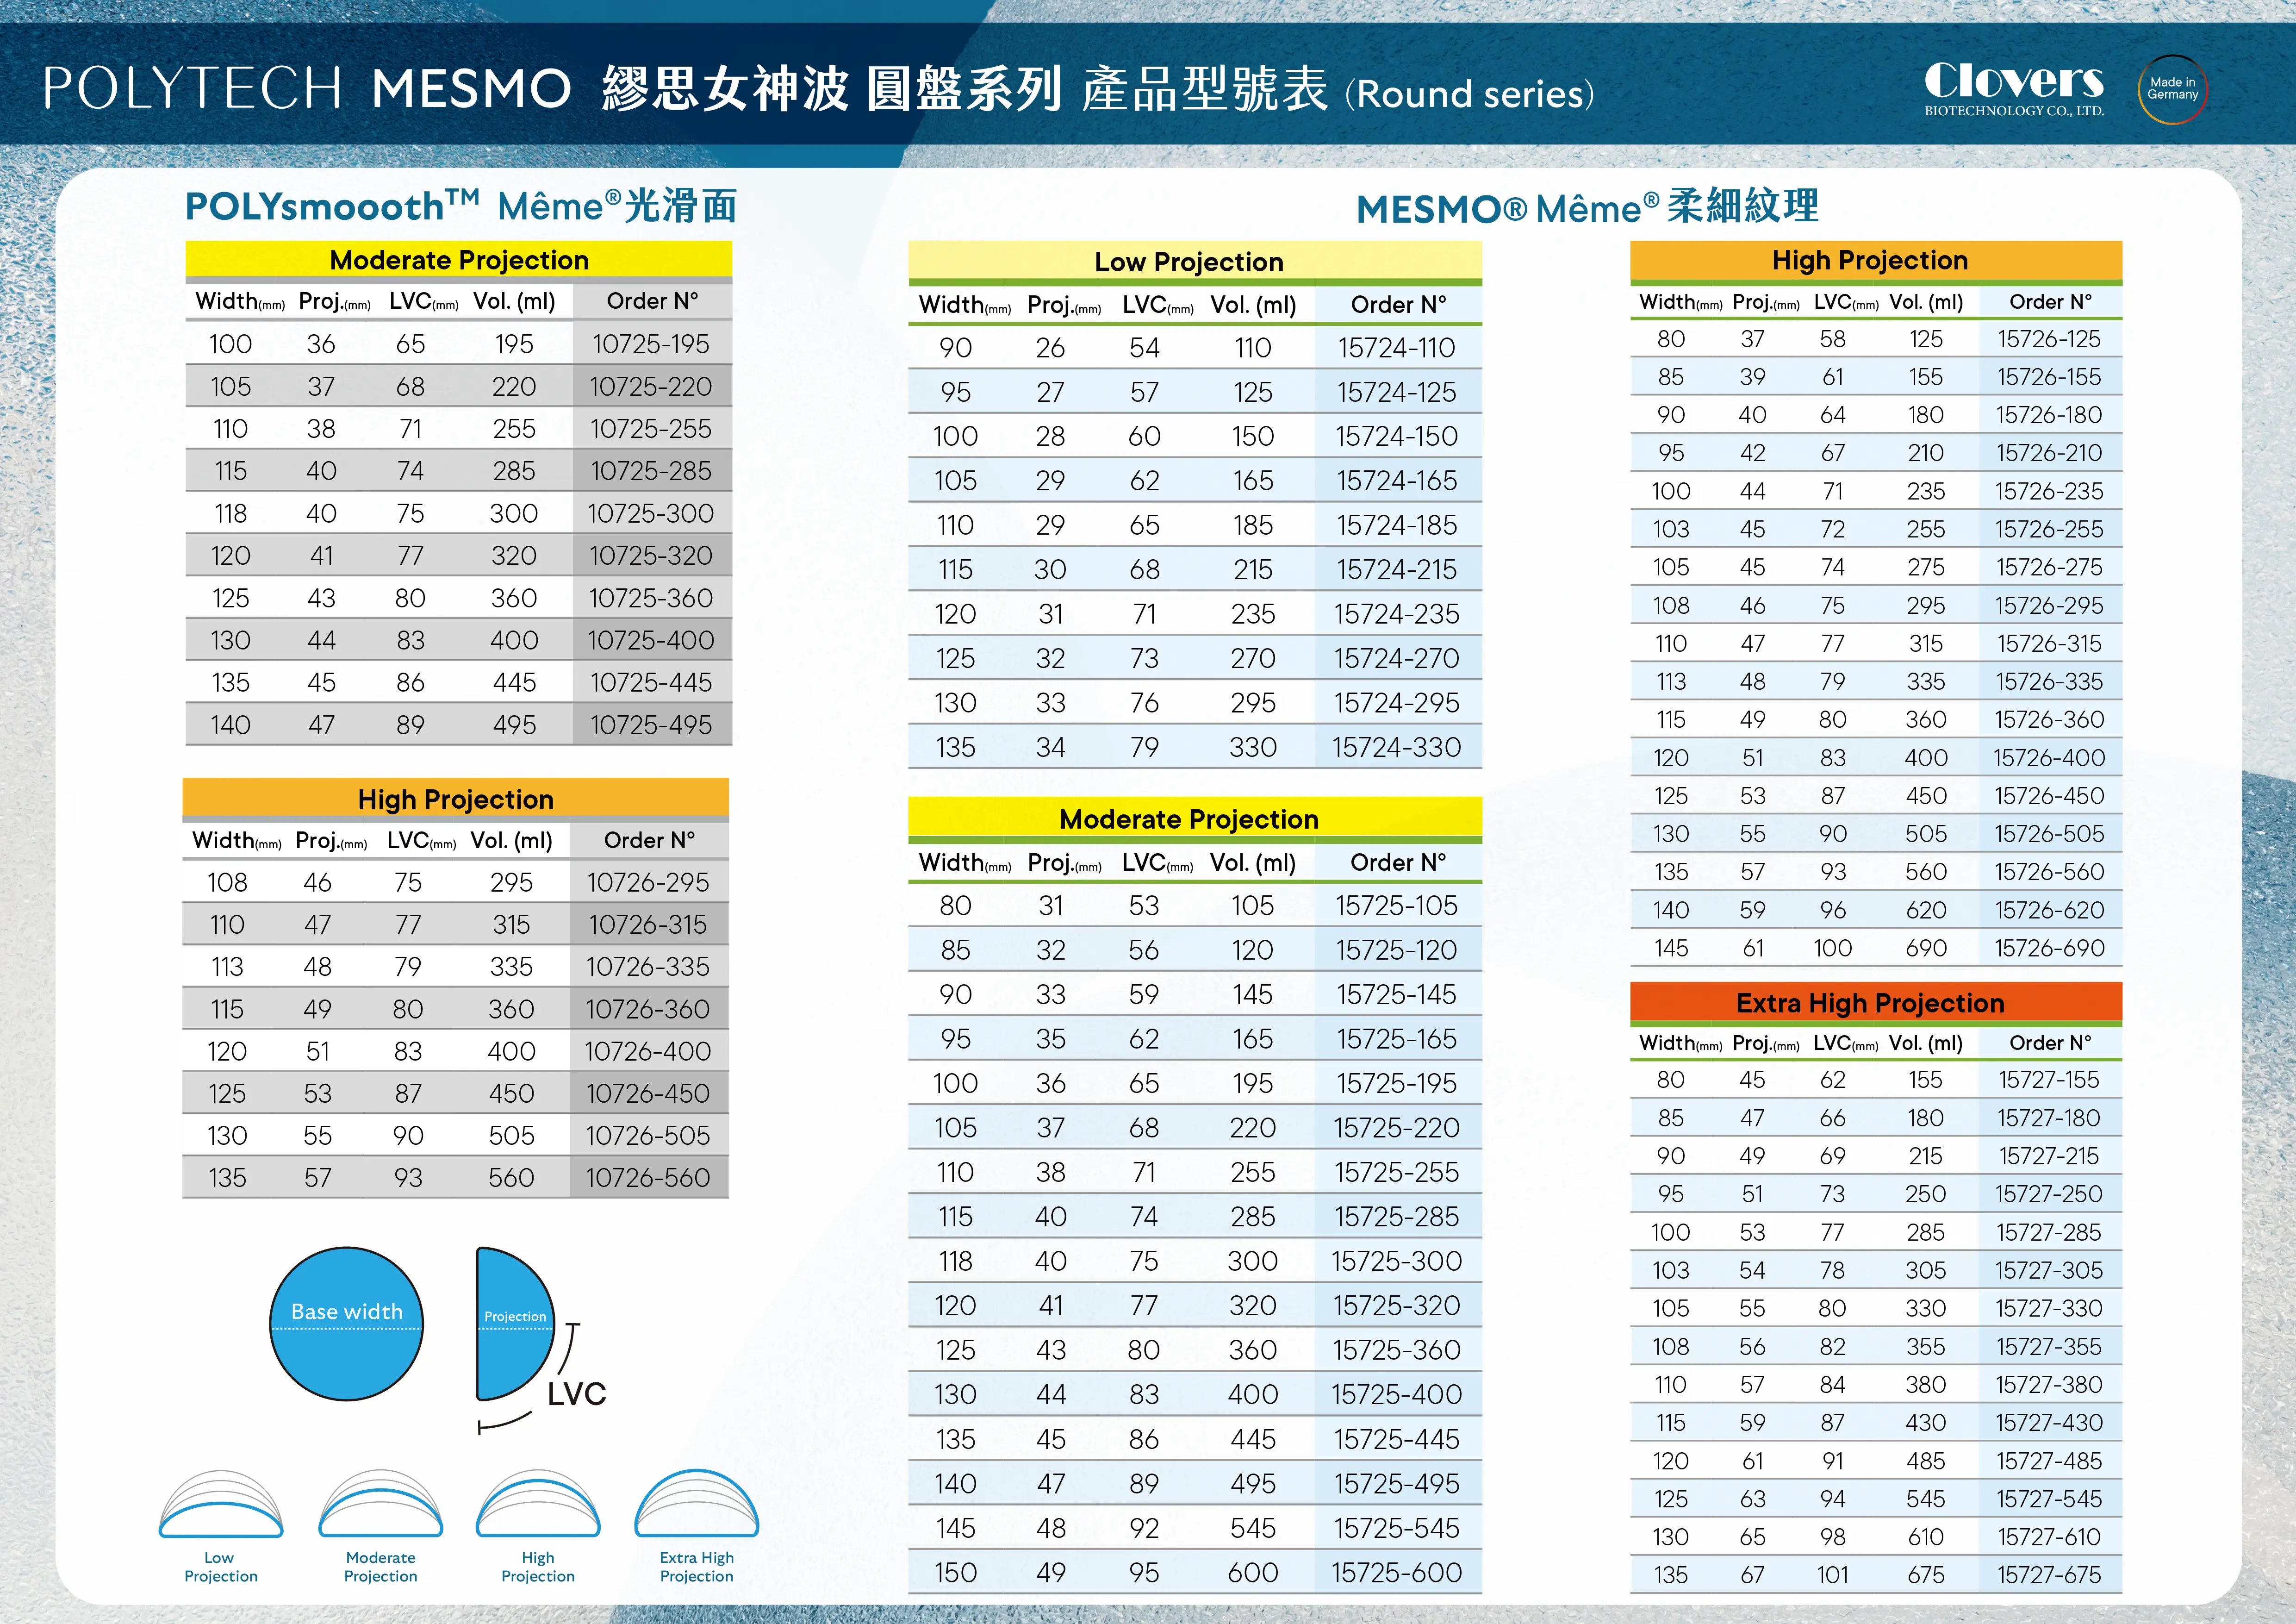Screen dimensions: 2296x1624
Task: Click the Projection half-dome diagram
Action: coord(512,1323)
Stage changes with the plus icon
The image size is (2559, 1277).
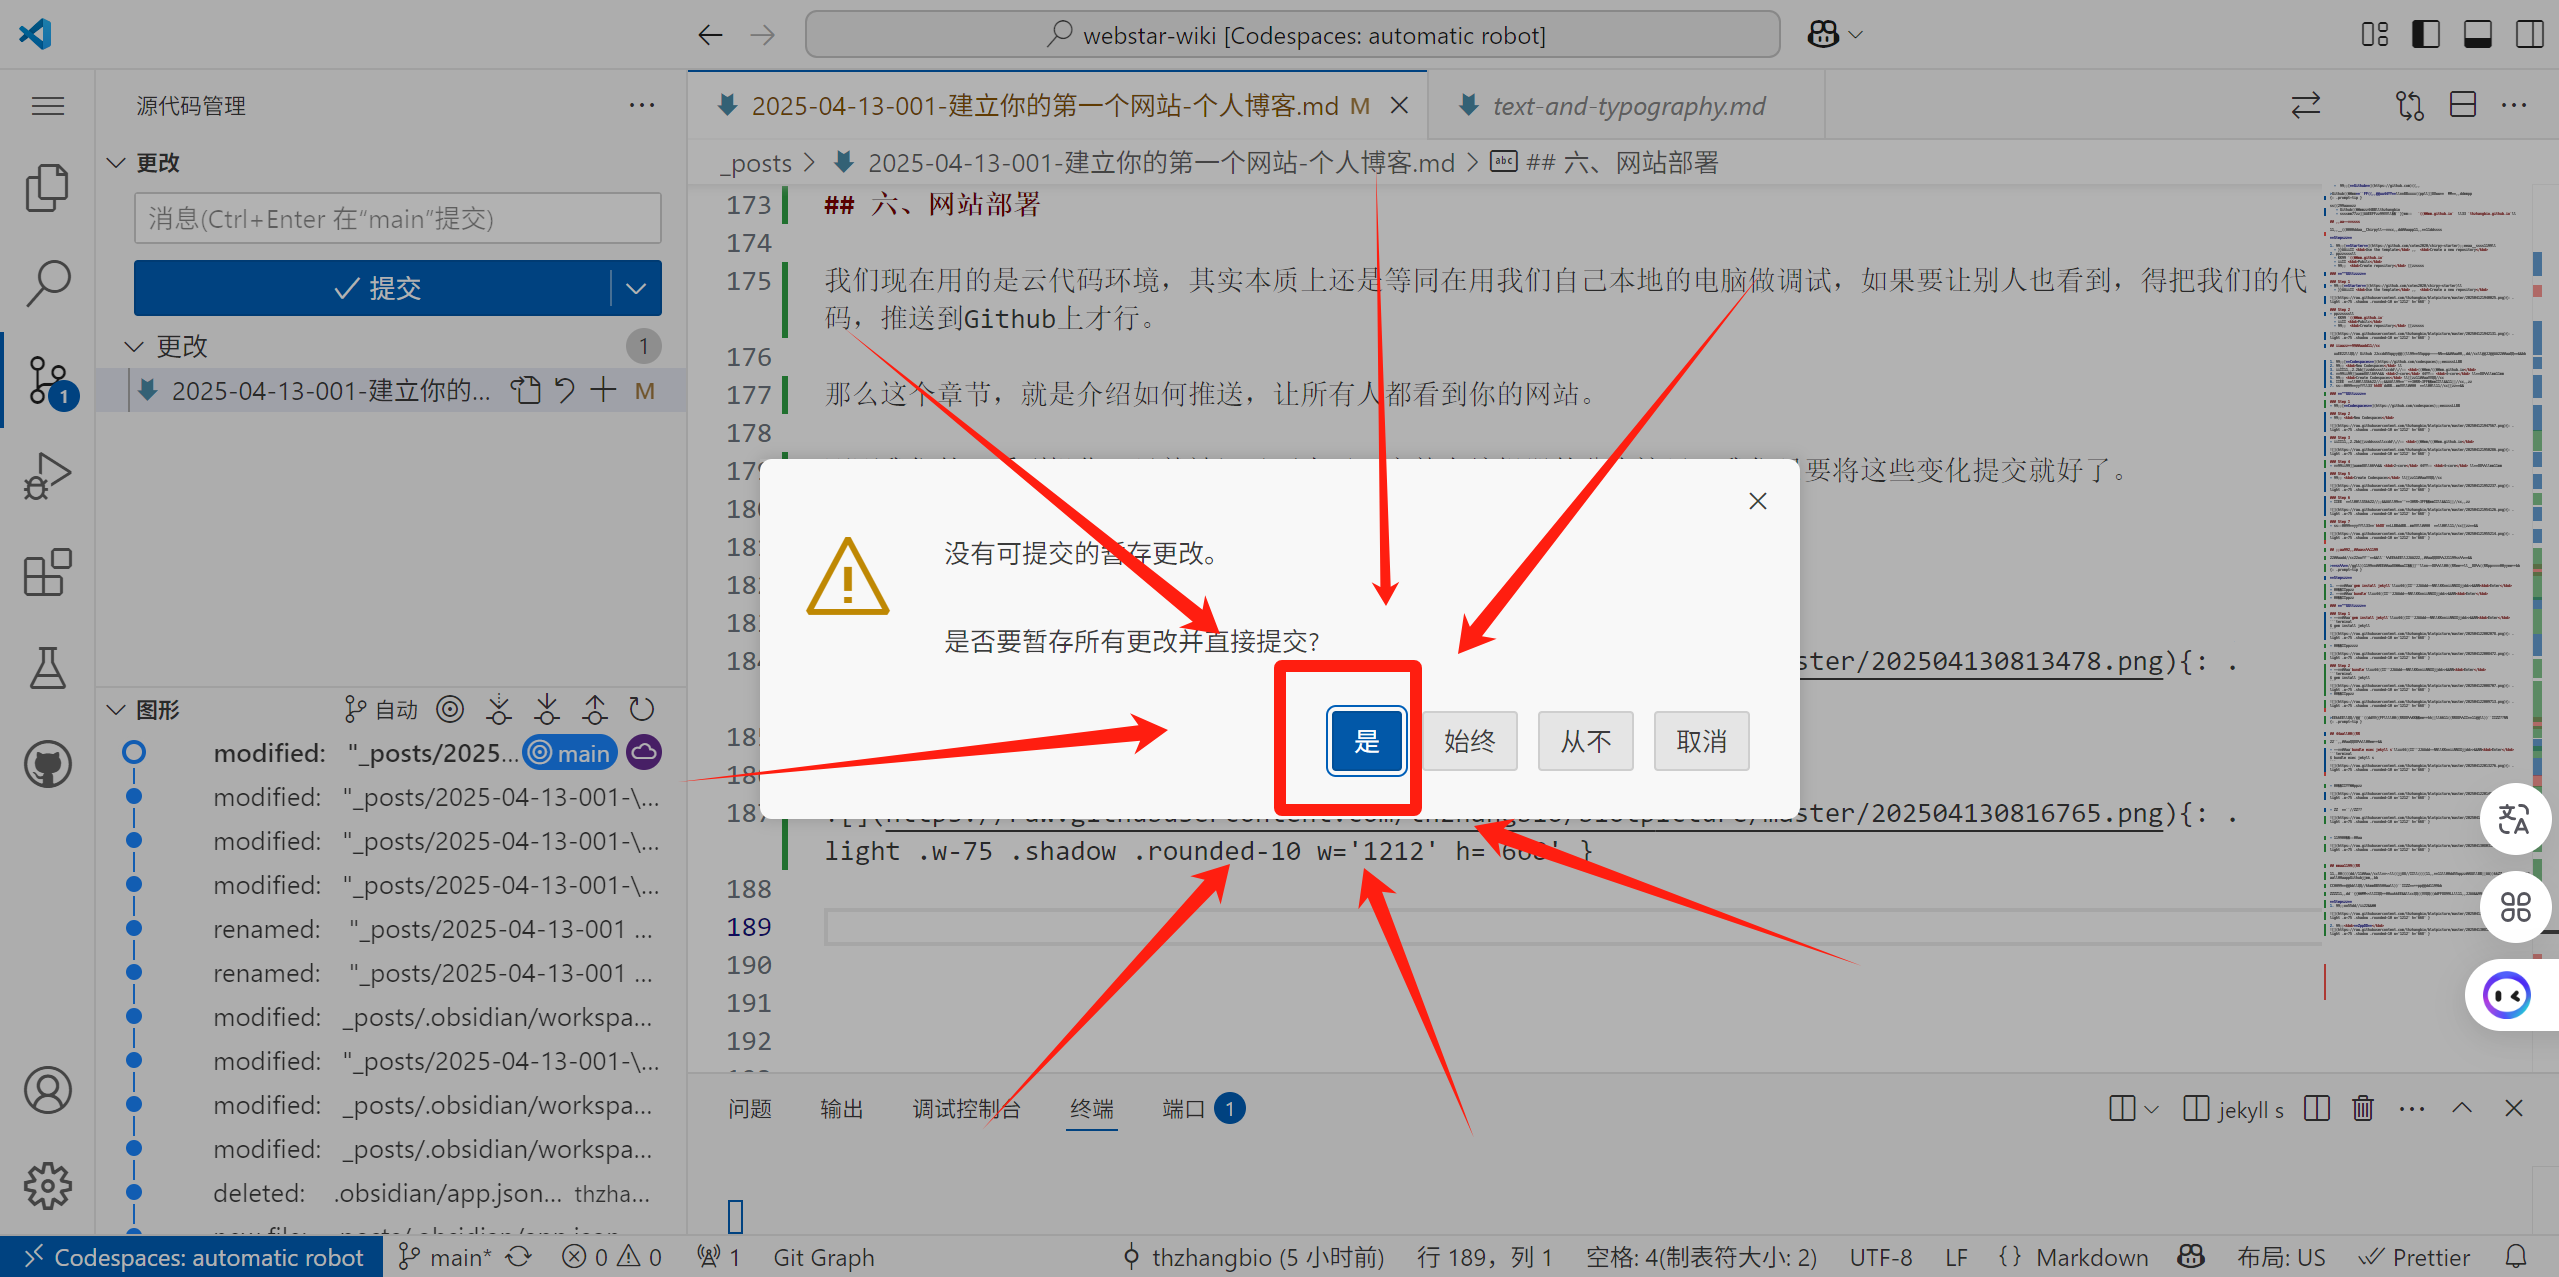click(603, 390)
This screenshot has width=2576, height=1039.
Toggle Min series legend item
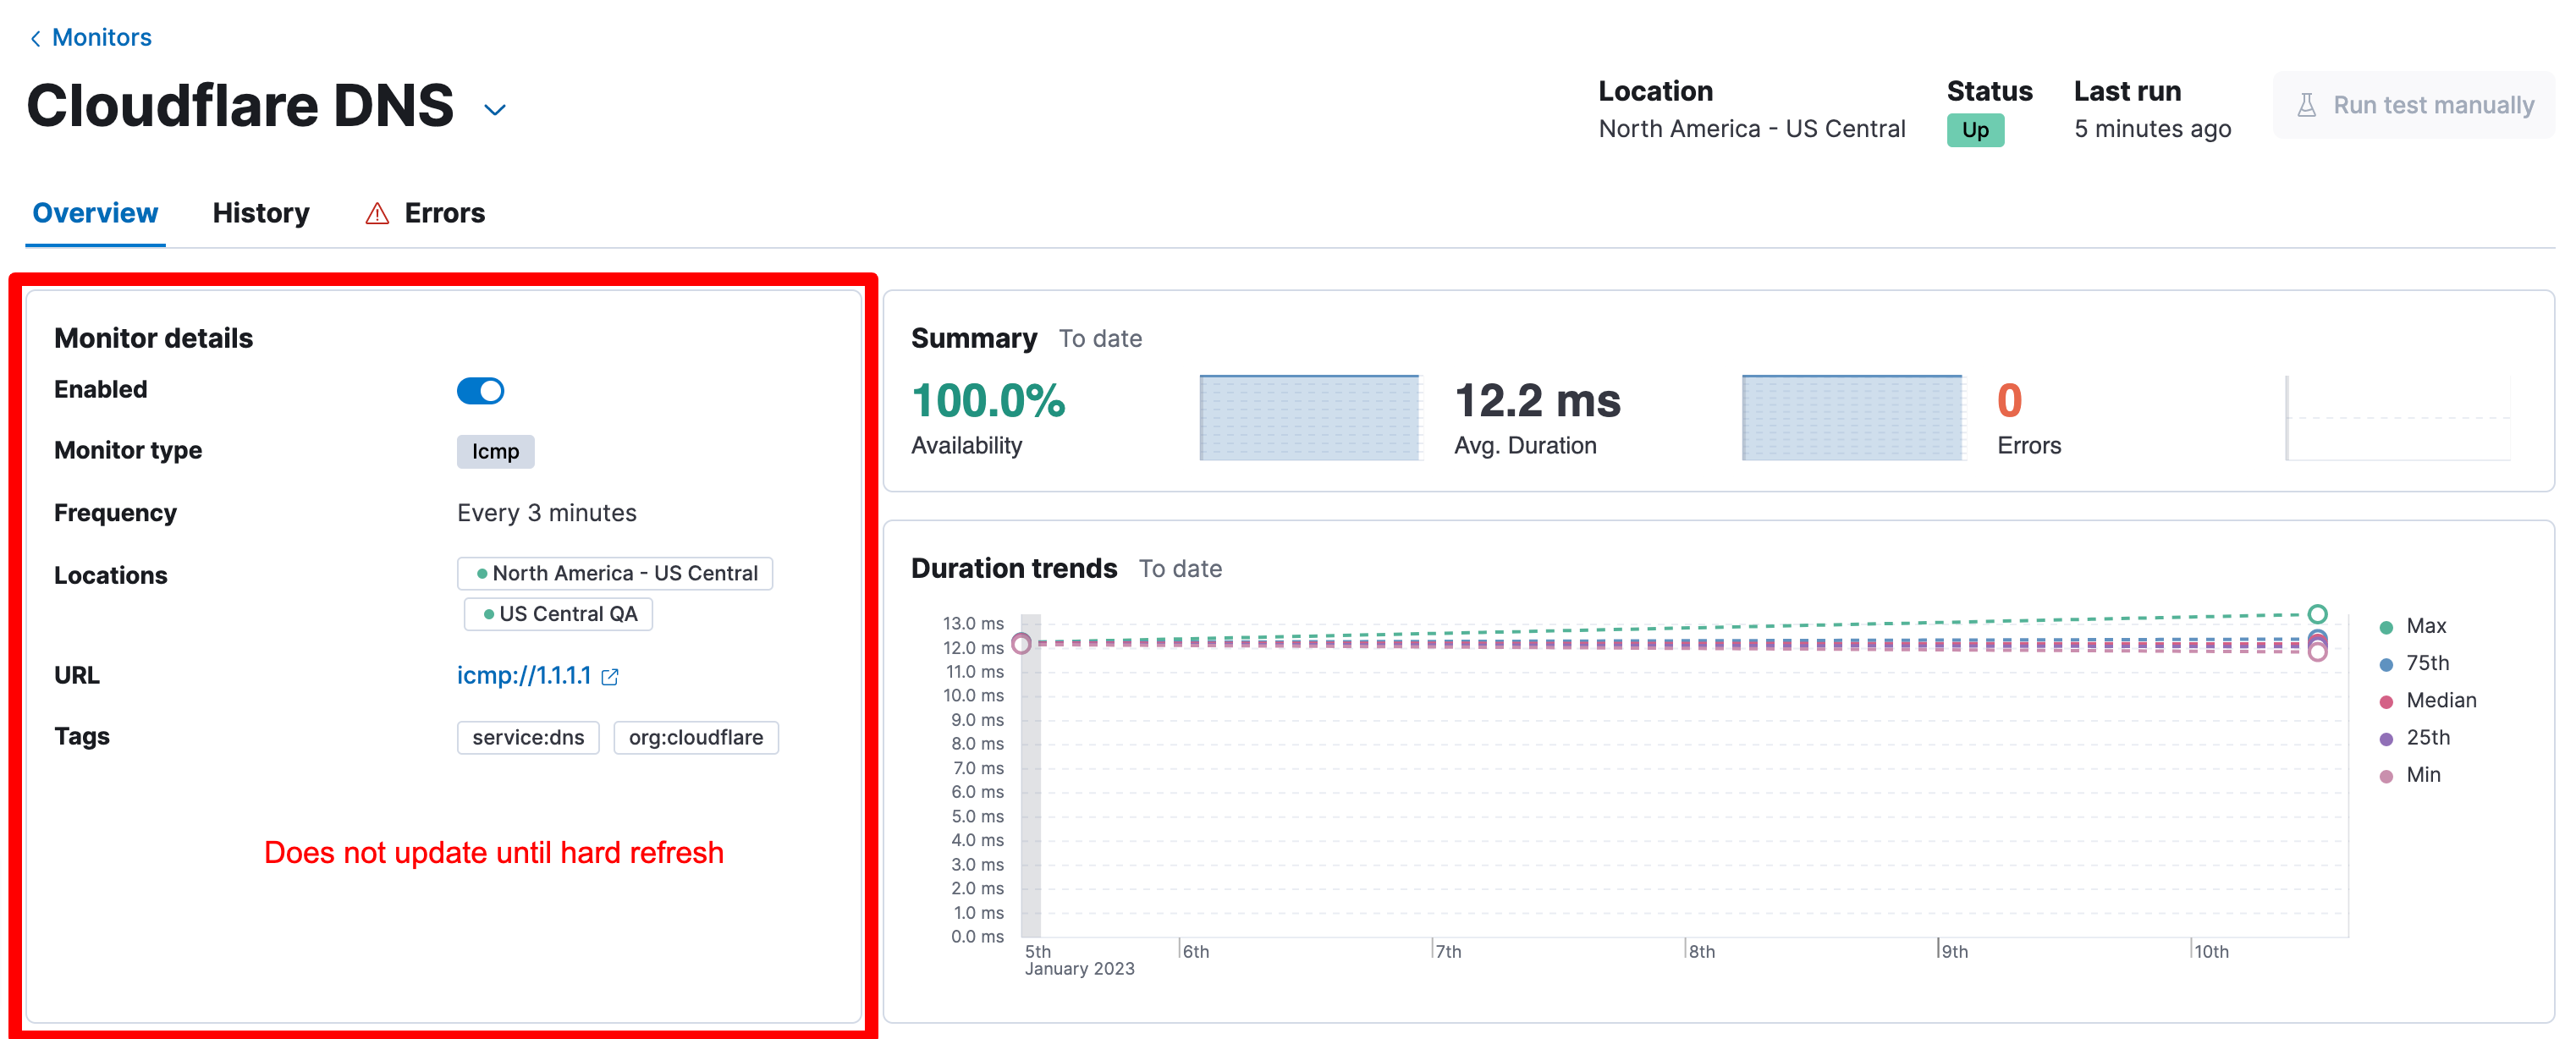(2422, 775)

______________________________

- What is being asked -
From the line with "This screenshot has width=2576, height=1039." down to the final line of the entries above, repeat each line exactly; omit the pictures.

- Expected answer -
This screenshot has width=2576, height=1039.
Toggle Min series legend item
(2422, 775)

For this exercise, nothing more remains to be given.